I got accused of "shark fishing" on here one day when I described an event that happened to me on GC Pier. I was using 2/0 gammy hook with a piece of cutbait...I threw into a school of bait fish and hung some GINORMOUS! Some dude on here claimed that I was shark fishing with my abu 5500, 7' flipping stick and 20lb mono. I think you'll be alright unless you have a huge hook and a big chummed up fish as bait.


----------



## surfmom (Nov 3, 2012)

js1172 said:


> aren't mako's the only shark with none or a small amount of urea in they're systems? I've always heard it was the best eating shark and what I've eaten was excellent, but an extremely rare catch from the beach, except for this year in fl. it seems.
> js


I dont know but from what I can find most are legal to catch as long as your not chumming and you dont need a net to bring em in........starts sharpening her knife


----------



## BubbaHoTep (May 26, 2008)

gadwall said:


> Will be staying in Horry county. I know shark fishing is illegal, but what do they see as shark fishing? I can understand if I am using a 9/0 penn with huge hooks, and yakking my bait out, but is that the way the authorities see it?

Your tasks
a) In the shark fishing thread, what hook and bait did the first poster use on GC Pier?
b) Continue the shark fishing thread, starting right after its last line.

Information given

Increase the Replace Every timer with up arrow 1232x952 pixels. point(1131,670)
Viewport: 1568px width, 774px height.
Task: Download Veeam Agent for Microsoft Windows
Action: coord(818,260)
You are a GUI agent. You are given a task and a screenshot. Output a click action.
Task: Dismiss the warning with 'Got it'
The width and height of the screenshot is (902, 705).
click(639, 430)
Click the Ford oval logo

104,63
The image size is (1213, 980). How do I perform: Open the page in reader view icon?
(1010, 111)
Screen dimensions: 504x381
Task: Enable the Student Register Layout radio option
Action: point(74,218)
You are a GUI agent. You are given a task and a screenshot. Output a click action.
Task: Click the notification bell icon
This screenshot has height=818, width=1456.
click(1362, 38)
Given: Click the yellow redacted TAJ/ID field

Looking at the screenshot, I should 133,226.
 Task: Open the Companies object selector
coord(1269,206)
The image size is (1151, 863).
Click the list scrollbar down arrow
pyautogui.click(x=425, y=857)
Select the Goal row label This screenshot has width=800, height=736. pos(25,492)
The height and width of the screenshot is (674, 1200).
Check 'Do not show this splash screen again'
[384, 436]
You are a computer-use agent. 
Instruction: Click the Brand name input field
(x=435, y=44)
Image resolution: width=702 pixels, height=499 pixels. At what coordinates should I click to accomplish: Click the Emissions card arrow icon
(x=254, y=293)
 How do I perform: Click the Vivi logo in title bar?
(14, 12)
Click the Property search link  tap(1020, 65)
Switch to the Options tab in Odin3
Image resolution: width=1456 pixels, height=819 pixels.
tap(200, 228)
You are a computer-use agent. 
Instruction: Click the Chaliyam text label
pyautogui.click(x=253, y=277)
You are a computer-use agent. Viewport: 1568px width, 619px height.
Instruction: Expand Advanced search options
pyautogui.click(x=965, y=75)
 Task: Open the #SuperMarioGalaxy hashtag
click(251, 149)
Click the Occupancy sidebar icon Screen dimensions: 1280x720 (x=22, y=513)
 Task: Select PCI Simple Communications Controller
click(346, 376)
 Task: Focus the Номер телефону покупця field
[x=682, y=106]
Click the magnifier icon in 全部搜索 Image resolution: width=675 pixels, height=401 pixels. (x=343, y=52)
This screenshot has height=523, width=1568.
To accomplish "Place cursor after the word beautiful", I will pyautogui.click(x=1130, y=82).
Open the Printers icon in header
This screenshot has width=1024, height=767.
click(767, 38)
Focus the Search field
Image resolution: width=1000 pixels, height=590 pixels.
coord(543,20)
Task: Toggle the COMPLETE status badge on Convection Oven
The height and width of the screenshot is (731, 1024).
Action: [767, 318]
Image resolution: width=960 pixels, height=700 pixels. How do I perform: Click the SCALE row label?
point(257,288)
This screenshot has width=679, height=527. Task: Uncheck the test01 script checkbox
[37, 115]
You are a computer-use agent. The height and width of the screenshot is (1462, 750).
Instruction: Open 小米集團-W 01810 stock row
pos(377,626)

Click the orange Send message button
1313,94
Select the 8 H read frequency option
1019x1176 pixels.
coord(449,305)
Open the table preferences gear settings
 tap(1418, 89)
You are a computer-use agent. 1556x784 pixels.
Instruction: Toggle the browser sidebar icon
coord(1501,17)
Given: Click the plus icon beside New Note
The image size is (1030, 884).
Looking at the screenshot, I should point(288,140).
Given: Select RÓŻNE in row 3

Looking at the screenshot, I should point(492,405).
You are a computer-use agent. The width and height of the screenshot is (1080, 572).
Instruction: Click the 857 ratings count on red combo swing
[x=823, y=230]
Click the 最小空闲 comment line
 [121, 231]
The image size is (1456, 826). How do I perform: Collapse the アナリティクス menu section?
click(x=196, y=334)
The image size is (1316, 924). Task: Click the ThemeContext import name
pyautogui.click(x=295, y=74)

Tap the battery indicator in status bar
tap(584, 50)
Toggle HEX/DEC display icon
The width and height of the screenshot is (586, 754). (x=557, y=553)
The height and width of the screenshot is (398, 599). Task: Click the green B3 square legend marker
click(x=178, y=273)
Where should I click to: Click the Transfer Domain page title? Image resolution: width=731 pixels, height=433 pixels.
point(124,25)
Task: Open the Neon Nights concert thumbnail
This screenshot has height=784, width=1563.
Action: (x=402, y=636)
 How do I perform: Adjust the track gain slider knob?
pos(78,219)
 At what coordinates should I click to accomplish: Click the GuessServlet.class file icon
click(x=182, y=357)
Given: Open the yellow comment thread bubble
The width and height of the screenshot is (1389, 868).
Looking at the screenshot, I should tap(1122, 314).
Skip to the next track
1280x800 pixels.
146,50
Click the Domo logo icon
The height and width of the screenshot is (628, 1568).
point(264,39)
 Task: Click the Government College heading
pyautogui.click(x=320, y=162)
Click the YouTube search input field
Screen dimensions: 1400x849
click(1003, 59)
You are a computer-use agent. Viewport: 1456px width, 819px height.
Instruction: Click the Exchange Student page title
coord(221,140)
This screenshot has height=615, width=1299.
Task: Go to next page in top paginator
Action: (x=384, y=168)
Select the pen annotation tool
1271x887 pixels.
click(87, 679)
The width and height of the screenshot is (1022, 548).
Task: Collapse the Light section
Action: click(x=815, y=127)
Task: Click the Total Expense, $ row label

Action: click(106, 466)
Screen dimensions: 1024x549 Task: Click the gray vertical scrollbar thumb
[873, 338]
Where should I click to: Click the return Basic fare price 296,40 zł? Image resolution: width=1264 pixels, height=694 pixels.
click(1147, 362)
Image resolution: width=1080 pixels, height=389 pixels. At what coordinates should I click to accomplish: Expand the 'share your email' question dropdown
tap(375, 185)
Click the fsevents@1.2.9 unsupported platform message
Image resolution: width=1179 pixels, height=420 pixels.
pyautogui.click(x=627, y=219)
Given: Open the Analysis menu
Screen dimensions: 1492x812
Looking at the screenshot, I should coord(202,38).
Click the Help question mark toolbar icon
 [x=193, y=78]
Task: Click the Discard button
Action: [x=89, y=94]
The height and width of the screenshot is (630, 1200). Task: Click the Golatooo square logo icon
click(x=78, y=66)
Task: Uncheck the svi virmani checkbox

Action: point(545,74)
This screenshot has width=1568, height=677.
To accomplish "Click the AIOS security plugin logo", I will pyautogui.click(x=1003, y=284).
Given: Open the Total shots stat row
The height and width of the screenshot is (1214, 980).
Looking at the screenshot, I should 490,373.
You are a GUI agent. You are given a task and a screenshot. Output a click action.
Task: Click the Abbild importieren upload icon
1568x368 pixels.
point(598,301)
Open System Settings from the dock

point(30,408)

Outputs for the tasks
a) A 2/0 gammy hook with a piece of cutbait.

b)
Good questions. Very subjective interpretations. Remember, it's county not DNR. Wrong deputy, wrong day, who knows (especially during tourist season)?

Here is the ordinance (top of page 2): http://www.horrycounty.org/ordinances/BeachOrdinance.pdf

Once you cross the Georgetown County line in Garden City, you're fine anyway. Go south, young man.


----------



## sc_shark (Dec 2, 2012)

u wont get a mako off sc coast.. sorry..


----------



## js1172 (Jun 5, 2012)

sc_shark said:


> u wont get a mako off sc coast.. sorry..


they usualy catch 2 a year from the beach in fl. this year I know of 6, so ya never know.
js


----------



## sc_shark (Dec 2, 2012)

thats fl not sc...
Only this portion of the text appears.